*SHORT EXERCISE*.
Rewrite the entries from the line with "Where should I" to the line with "[x=923, y=22]" as a two-column CSV with the headers instruction and response, one row per entry, each field quoted and with line breaks replaced by spaces. Omit the pictures.

##### RECORDS FOR PROCESSING

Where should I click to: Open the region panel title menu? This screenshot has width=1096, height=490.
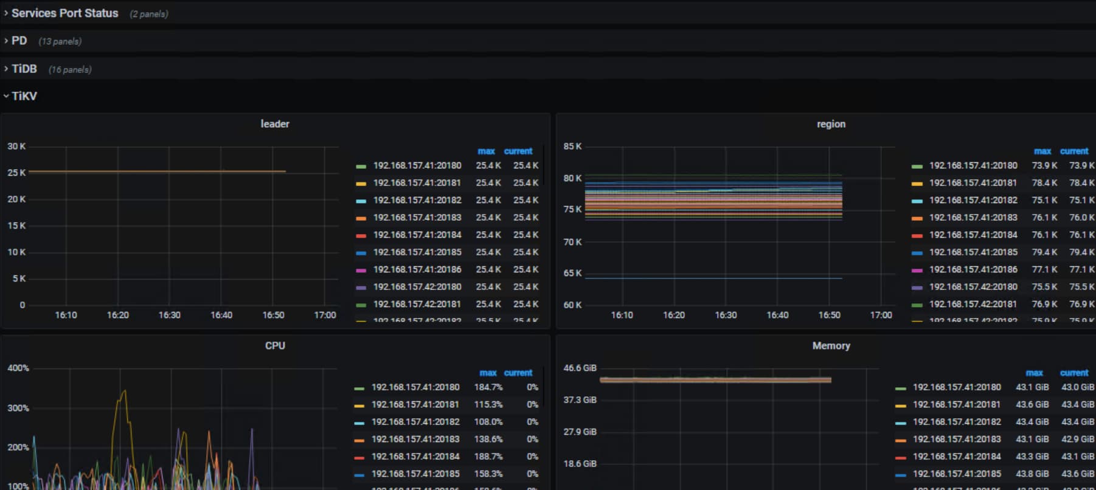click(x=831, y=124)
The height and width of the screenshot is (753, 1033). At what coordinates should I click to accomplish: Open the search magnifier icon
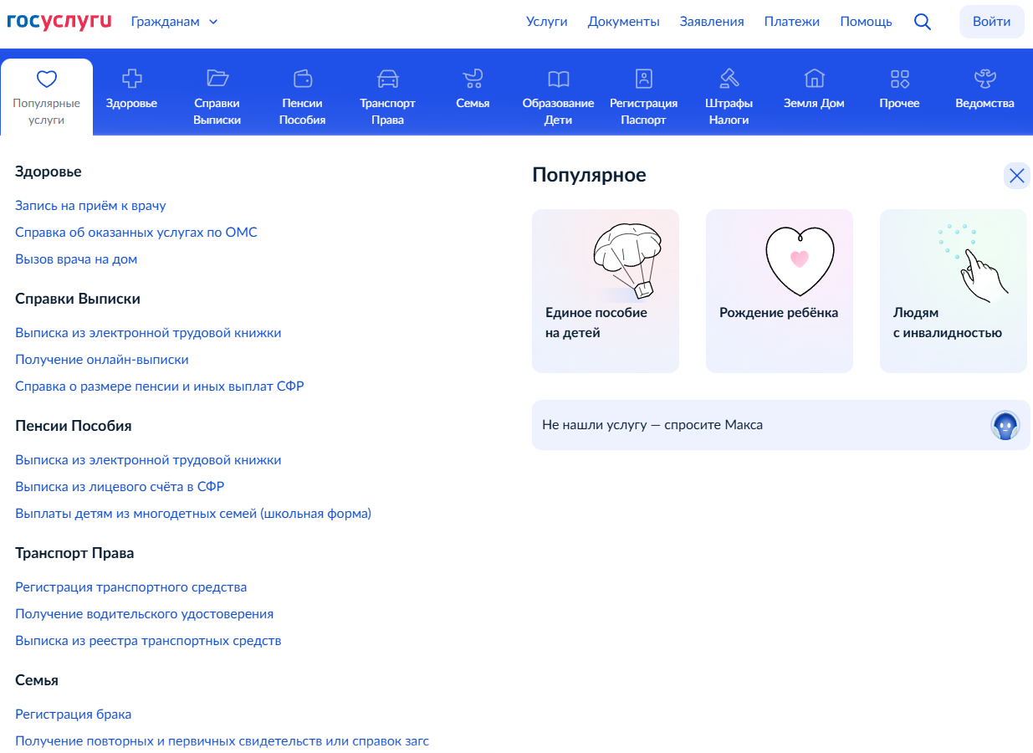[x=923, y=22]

##########
##### RECORDS FOR PROCESSING

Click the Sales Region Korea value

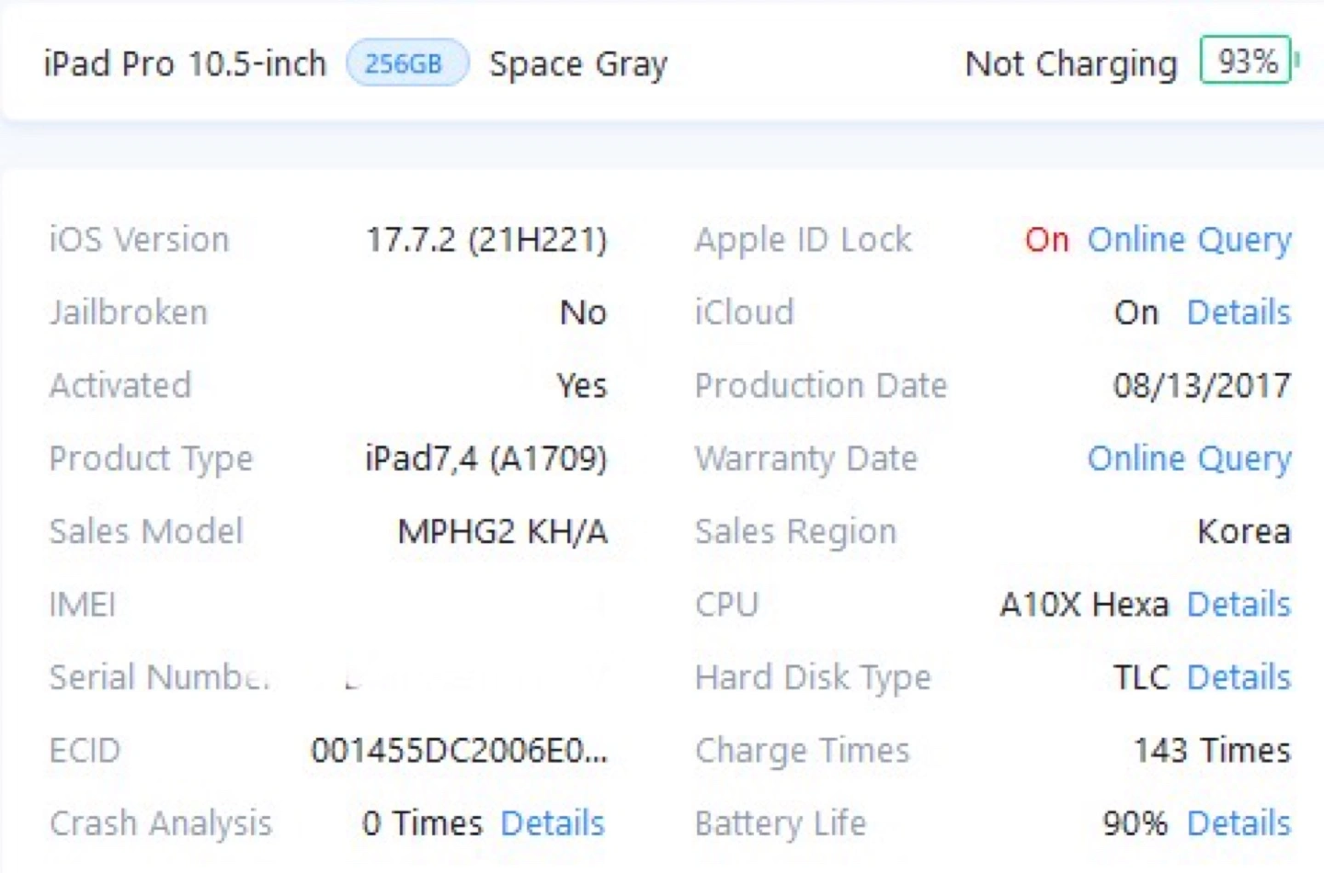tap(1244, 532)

##########

*OUTPUT FOR THIS EXERCISE*.
instruction,response
"Where should I click to: Open the region panel title menu? This screenshot has width=1096, height=490.","click(x=831, y=124)"
"The height and width of the screenshot is (753, 1033). At what coordinates should I click to accomplish: Open the search magnifier icon","[x=923, y=22]"